### Supplied records
============

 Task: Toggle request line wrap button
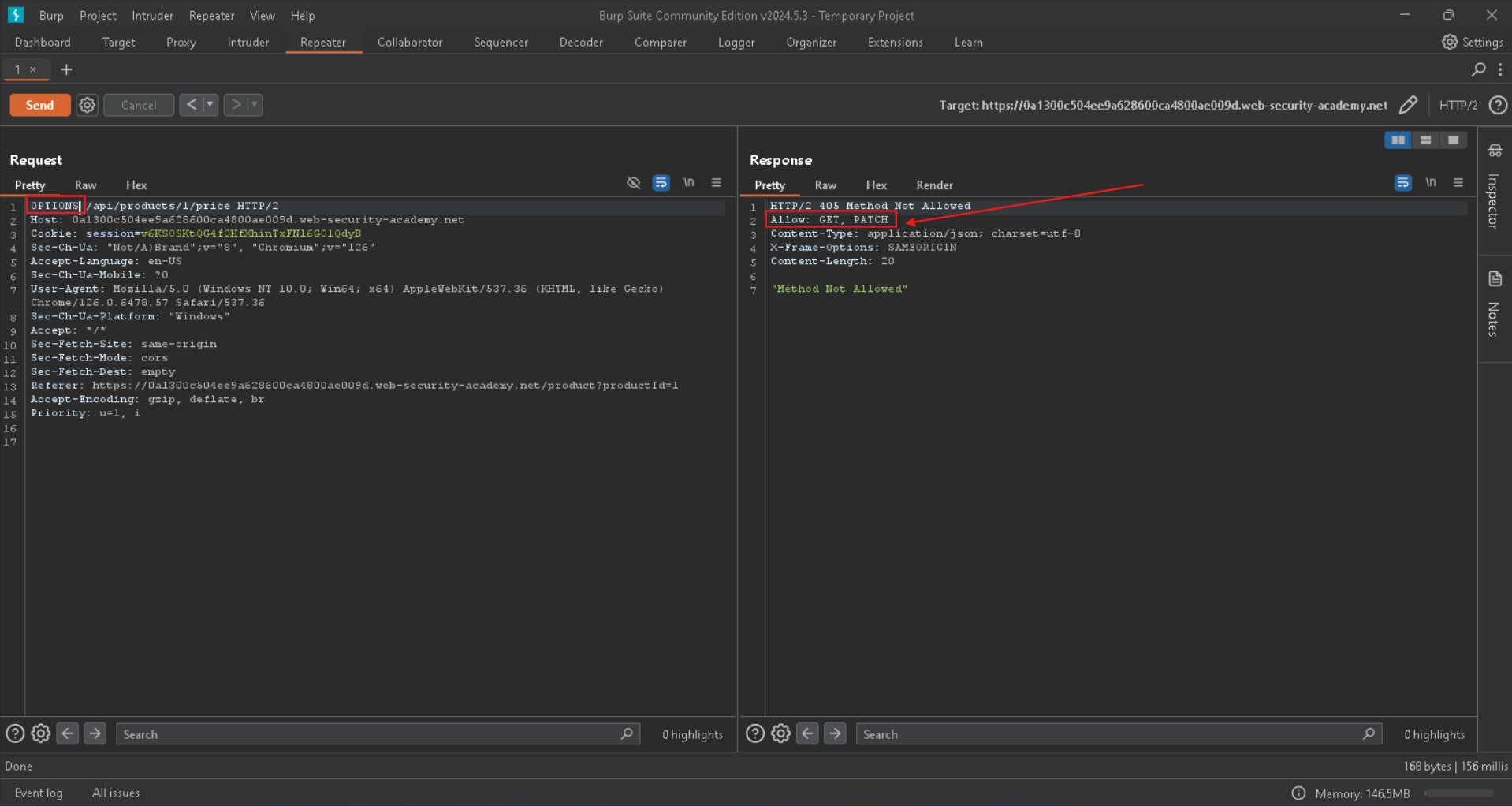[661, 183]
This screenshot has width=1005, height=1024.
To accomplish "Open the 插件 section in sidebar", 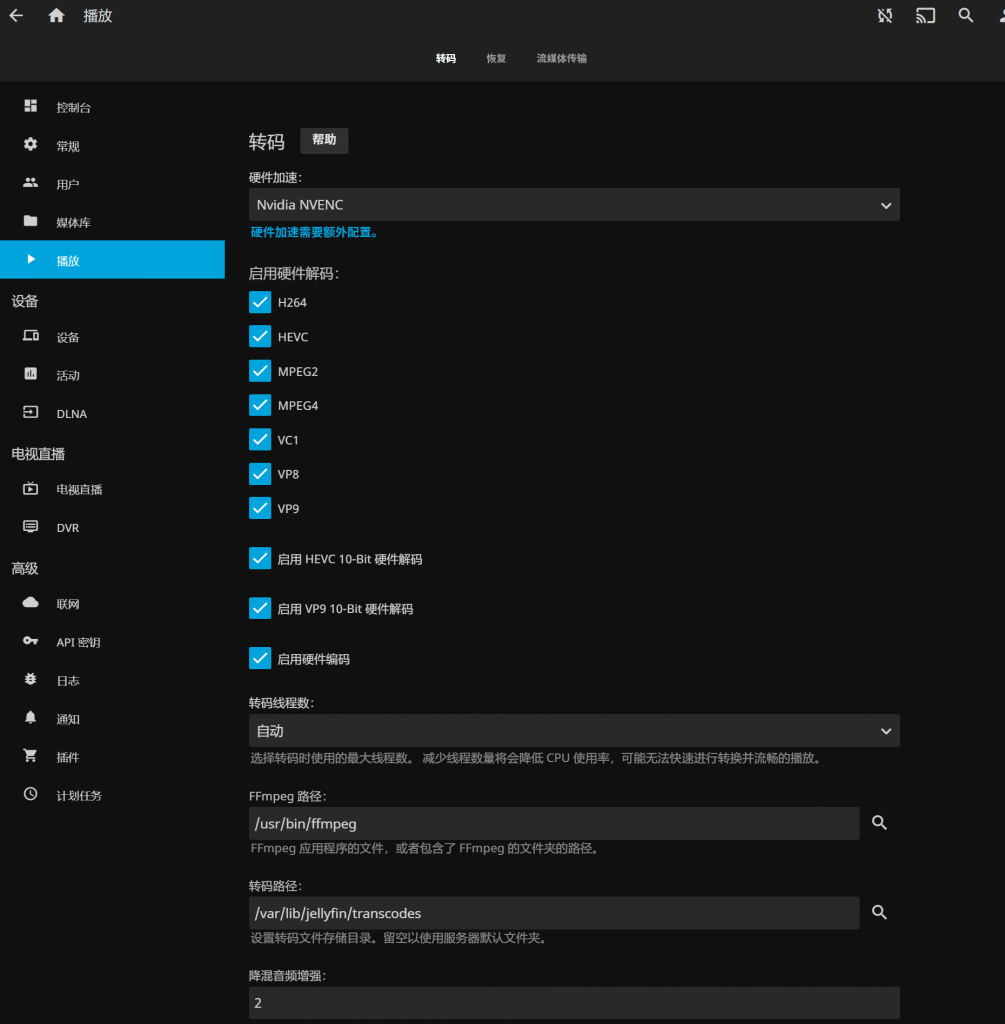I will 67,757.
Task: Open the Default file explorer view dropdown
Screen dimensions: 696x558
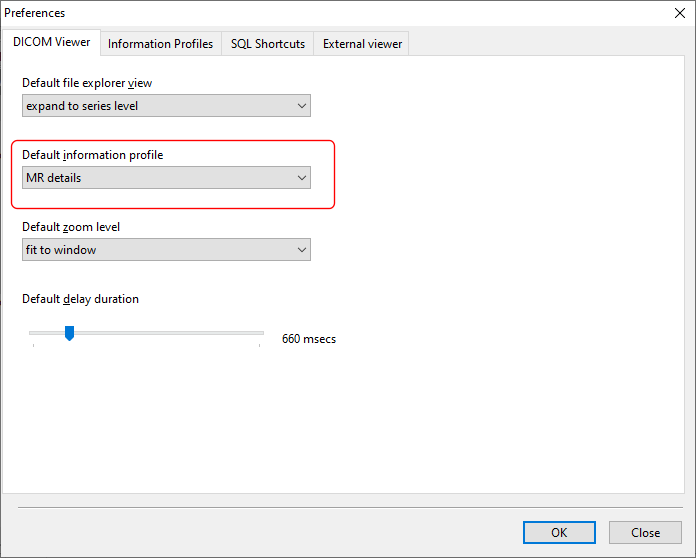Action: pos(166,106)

============

### Work request
Reproduce word for word the lines from the line holding "Task: Open the" through the last line of the material above, inclusive, and keep pictures out of it.

### Expected answer
Task: Open the Default file explorer view dropdown
Screen dimensions: 696x558
Action: pos(166,106)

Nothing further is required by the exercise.